Stephen Lester

Personal information
- Full name: Stephen Garland Lester
- Born: 18 March 1906 Amberley, North Canterbury, New Zealand
- Died: 24 October 1971 (aged 65) Christchurch, New Zealand
- Batting: Right-handed
- Bowling: Right-arm medium

Domestic team information
- 1929/30–1935/36: Canterbury

Career statistics
| Competition | First-class |
| Matches | 16 |
| Runs scored | 595 |
| Batting average | 22.88 |
| 100s/50s | 0/2 |
| Top score | 64 |
| Balls bowled | 1,893 |
| Wickets | 26 |
| Bowling average | 34.61 |
| 5 wickets in innings | 0 |
| 10 wickets in match | 0 |
| Best bowling | 4/21 |
| Catches/stumpings | 8/– |
- Source: Cricinfo, 12 July 2019

= Stephen Lester =

New Zealand cricketer

Stephen Garland Lester (18 March 1906 – 24 October 1971) was a New Zealand cricketer who played first-class cricket for Canterbury from 1929 to 1936.

==Career==
A right-handed middle-order batsman and medium-pace bowler, Lester was a regular member of the Canterbury team in the early 1930s. His highest score came in his second match, when he scored 12 and 64 and took 2 for 45 and 3 for 56 against Wellington in the Plunket Shield. His best bowling figures came a year later against Auckland, when in Canterbury's four-wicket victory he took 4 for 21 and 2 for 73 and made 35. When there was speculation about the possible addition of a 15th player to the New Zealand team to tour England in 1931, Lester was one of the players in contention; however, only 14 toured. A year later he was twelfth man for New Zealand in the First Test against South Africa in 1931-32, played in Christchurch.

During the Second World War Lester served in New Zealand in the Royal New Zealand Air Force, first as a flying officer, then as a squadron leader and commanding officer of the Christchurch Wing.

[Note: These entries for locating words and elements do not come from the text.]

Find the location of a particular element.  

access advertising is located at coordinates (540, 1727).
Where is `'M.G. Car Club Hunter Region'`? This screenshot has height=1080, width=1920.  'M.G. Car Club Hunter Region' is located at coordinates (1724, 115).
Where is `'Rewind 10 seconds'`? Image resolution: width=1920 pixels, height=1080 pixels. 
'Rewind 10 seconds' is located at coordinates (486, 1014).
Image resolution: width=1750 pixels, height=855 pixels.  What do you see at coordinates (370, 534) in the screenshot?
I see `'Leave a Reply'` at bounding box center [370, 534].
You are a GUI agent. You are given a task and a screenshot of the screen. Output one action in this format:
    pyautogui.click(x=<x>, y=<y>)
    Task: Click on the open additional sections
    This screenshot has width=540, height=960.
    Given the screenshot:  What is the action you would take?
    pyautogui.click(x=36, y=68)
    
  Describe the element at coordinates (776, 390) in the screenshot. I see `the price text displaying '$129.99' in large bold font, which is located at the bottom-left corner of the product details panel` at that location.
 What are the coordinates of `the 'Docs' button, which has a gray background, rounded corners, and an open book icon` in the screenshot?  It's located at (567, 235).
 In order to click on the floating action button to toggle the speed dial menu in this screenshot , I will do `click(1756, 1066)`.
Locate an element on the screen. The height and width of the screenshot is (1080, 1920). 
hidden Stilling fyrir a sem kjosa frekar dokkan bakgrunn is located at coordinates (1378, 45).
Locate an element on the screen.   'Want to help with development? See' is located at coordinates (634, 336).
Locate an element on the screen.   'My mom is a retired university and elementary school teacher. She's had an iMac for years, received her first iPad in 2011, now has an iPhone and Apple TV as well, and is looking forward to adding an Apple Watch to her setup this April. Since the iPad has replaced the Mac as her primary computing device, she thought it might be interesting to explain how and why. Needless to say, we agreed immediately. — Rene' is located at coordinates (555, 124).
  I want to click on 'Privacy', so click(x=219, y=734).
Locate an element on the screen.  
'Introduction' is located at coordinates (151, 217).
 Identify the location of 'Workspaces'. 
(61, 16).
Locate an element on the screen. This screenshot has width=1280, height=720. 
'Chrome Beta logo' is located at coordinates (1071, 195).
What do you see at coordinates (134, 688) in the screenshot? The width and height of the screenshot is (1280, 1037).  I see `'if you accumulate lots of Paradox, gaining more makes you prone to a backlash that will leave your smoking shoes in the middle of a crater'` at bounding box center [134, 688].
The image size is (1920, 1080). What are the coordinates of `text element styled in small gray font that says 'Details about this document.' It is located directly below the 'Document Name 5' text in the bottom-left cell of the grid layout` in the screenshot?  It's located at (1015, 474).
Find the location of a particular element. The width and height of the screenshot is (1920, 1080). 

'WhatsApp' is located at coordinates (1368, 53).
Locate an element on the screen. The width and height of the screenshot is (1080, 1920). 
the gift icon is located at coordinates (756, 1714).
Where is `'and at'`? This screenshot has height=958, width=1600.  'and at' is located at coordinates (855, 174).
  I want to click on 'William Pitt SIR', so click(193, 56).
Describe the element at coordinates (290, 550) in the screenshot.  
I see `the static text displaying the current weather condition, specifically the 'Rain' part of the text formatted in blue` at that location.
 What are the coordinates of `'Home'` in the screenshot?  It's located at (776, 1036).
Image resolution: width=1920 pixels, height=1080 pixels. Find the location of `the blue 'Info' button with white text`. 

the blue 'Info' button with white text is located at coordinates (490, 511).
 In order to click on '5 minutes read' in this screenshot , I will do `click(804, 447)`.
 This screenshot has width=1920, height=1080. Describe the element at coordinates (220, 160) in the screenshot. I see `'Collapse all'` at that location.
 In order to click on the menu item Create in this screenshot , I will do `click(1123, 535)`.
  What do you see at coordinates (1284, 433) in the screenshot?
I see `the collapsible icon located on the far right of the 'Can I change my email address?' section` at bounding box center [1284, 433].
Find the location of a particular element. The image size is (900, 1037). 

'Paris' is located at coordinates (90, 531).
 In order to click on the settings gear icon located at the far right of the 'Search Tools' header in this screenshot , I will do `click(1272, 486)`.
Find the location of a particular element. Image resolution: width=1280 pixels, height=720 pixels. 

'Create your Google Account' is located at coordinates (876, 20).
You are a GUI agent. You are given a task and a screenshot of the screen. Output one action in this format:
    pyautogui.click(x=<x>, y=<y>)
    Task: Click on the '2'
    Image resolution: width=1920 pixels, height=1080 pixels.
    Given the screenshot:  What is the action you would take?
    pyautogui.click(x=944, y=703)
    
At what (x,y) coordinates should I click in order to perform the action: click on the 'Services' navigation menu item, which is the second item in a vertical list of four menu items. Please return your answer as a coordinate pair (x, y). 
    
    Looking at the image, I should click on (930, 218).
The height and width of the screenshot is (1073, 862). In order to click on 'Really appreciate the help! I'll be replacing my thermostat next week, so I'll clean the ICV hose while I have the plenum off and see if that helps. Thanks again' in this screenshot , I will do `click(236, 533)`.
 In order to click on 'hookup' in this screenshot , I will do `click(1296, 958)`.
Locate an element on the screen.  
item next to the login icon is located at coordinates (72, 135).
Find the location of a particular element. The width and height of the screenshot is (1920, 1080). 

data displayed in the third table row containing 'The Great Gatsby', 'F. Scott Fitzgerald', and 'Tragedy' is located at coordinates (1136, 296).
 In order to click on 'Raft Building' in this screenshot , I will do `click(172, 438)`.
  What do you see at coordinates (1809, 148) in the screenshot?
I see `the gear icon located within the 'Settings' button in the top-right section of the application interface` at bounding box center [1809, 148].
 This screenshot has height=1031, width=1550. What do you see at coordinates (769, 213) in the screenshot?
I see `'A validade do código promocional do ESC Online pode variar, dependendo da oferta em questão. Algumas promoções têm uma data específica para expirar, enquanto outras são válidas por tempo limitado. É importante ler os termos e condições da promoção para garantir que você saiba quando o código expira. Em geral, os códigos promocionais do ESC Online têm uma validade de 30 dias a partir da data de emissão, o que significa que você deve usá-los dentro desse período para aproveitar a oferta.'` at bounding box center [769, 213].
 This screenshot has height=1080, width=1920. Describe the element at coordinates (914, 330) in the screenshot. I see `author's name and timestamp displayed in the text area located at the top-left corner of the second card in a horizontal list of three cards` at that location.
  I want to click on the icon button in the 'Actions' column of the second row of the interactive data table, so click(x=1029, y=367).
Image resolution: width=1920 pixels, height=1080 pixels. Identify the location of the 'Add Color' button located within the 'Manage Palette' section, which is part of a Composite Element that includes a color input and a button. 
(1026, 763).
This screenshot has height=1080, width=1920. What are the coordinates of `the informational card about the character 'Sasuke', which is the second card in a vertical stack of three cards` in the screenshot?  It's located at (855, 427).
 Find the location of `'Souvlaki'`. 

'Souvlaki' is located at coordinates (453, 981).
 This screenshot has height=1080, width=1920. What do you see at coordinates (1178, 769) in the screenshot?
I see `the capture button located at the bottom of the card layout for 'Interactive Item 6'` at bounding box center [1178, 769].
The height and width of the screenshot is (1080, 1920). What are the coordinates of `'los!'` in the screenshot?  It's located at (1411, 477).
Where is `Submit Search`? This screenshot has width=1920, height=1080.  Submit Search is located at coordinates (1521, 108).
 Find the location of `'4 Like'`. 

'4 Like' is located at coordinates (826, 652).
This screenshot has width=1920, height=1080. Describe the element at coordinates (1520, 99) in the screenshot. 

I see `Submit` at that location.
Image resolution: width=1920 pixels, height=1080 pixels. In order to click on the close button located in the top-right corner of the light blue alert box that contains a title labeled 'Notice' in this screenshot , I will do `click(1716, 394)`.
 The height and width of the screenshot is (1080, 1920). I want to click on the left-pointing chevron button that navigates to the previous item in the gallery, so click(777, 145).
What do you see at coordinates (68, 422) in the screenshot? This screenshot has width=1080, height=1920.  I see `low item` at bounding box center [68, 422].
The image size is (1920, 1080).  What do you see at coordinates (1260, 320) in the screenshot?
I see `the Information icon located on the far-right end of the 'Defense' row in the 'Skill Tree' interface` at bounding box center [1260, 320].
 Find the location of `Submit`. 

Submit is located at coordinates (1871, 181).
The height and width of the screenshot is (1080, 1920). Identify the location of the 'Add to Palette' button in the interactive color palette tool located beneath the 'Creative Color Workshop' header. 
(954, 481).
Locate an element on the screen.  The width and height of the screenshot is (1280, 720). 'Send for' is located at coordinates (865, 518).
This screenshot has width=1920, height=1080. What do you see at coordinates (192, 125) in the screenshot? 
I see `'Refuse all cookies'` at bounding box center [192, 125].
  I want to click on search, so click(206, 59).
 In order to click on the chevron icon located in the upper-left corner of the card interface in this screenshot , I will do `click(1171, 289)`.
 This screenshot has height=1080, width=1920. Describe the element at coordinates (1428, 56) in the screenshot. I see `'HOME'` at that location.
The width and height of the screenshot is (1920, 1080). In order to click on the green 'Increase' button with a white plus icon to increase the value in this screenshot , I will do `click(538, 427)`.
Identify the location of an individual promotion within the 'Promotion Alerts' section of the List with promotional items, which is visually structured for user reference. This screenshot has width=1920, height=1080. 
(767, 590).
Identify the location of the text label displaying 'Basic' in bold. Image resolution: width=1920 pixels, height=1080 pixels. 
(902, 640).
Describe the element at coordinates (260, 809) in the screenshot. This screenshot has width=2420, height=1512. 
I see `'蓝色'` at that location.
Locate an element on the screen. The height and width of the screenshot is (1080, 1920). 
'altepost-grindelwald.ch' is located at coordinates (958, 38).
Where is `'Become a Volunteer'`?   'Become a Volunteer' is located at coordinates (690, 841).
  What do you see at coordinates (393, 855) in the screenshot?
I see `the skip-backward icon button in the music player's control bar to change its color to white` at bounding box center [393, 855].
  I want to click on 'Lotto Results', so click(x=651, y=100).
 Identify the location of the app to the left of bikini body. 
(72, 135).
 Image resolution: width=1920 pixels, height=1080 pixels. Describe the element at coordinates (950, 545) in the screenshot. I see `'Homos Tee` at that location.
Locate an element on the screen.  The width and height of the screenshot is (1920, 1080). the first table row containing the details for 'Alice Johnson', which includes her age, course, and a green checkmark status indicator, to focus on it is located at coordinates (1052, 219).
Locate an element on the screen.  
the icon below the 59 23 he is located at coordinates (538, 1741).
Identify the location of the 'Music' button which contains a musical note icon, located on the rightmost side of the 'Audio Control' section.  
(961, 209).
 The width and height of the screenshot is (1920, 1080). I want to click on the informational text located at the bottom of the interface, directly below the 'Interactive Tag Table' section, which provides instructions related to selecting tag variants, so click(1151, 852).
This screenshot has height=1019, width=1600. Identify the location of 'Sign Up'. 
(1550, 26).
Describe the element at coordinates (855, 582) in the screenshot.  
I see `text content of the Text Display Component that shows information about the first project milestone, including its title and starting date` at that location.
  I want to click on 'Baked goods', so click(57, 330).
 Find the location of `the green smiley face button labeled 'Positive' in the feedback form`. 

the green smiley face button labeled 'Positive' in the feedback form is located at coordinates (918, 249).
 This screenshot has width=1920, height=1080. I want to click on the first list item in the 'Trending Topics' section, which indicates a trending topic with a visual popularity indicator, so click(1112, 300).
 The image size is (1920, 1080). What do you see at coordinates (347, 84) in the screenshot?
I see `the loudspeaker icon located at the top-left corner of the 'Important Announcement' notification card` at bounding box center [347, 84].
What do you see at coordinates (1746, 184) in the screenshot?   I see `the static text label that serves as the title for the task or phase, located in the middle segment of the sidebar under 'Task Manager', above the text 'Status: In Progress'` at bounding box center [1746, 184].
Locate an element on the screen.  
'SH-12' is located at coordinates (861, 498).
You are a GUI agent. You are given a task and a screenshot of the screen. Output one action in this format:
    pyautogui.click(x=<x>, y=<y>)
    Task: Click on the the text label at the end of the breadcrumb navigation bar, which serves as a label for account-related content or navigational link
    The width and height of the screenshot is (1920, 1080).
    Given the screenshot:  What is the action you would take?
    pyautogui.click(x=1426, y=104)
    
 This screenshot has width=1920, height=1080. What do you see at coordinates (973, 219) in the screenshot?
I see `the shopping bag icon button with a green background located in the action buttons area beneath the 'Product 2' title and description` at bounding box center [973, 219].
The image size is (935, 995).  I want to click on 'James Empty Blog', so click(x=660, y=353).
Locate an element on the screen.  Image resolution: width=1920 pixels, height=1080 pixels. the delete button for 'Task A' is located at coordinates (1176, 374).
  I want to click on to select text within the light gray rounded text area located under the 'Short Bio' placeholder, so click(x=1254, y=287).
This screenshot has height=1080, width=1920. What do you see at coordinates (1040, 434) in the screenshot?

He was a member of the New Zealand Cricket Council.

The Stephen Lester Memorial Trophy is awarded annually to the bowler taking the most wickets in the Christchurch men's premiership competition.

==Personal life==
Lester worked as a stock and station agent. In March 1932 he married Eleanor West-Watson, whose father was the Anglican Bishop of Christchurch. They had two sons and a daughter.